President Barack Obama in an interview with CNBC Wednesday noted the possibility of a new value-added tax (VAT) is still on the table, although White House spokesmen insist it’s no longer being considered, the Associated Press reported. 

A VAT is normal in many European countries, which tax the value added at each stage of production on certain commodities-for instance, to raw products delivered to a mill, to the mill’s production work, and up the line to the retailer.

“I know that there’s been a lot of talk around town lately about the value-added tax. That is something that has worked for some countries.
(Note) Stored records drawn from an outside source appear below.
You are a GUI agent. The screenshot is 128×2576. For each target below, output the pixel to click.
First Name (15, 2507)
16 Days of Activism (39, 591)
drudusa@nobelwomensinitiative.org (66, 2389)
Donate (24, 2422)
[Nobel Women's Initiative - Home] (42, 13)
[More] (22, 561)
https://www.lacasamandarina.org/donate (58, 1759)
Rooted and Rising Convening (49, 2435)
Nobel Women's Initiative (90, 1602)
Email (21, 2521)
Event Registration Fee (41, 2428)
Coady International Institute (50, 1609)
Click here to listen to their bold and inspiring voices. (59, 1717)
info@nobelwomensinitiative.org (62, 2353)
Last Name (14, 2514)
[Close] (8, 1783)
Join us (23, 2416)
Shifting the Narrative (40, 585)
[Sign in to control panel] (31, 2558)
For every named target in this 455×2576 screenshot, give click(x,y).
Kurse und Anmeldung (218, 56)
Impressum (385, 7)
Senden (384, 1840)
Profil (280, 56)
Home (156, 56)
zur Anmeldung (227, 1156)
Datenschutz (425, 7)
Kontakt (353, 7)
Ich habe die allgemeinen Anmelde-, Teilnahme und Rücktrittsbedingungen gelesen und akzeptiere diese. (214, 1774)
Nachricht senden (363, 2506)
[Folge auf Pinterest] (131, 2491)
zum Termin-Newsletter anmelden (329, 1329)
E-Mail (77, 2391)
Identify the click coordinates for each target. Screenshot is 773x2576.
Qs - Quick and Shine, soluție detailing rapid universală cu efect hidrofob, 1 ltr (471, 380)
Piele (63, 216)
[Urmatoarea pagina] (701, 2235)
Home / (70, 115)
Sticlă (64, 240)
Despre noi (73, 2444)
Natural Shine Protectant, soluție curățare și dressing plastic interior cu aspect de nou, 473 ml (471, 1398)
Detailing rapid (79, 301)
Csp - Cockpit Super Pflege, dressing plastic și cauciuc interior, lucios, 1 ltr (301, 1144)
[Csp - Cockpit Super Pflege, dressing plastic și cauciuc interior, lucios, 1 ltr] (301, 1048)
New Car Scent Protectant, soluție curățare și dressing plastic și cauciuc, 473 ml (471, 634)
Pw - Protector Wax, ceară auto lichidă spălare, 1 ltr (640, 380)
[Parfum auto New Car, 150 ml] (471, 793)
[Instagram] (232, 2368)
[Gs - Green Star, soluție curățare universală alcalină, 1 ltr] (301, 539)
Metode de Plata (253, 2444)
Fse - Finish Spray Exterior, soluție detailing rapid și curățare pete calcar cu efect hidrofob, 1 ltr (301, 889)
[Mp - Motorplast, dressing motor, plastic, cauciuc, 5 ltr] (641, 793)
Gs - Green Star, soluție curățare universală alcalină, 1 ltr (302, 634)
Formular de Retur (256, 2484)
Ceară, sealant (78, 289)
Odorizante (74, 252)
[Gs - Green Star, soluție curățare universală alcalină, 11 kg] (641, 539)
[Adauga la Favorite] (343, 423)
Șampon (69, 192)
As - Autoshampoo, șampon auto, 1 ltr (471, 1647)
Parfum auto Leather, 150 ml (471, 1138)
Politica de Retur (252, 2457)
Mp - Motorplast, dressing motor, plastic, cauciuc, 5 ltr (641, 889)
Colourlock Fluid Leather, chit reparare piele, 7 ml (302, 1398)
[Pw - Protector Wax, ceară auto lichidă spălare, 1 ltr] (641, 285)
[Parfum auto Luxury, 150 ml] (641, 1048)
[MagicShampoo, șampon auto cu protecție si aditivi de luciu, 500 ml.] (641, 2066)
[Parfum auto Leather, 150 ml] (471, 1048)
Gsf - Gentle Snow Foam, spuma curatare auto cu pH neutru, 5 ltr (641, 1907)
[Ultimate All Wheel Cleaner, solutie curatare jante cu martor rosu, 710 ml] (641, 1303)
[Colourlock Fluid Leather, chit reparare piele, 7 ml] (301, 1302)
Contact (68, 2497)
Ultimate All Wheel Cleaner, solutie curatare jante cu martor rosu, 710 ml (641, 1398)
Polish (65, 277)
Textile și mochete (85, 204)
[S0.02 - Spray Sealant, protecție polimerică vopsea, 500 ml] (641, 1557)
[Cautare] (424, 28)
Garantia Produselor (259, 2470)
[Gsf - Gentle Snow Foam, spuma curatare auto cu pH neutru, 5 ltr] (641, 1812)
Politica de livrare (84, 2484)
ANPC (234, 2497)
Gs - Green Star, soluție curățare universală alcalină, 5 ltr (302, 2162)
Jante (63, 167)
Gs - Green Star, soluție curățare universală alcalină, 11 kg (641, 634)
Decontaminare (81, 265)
It’s something that would be novel for the United States,” President Obama said during an interview with CNBC. He added, “I want to get a better picture of what our options are.”

Obama adviser Paul Volcker recently raised the prospect of a value-added tax, but the Senate voted 85-13 last week for a nonbinding “sense of the Senate” resolution that calls the tax “a massive tax increase that will cripple families on fixed income and only further push back America’s economic recovery,” the Associated Press reported.

After the interview, White House deputy communications director Jen Psaki said nothing has changed and the White House is “not considering” a VAT.

Volcker had noted taxes might need to be raised to slow the deficit’s growth, and that a value-added tax “was not as toxic an idea” as it had been in years past.

Since then, some GOP lawmakers and conservative commentators have said the Obama administration is considering a VAT.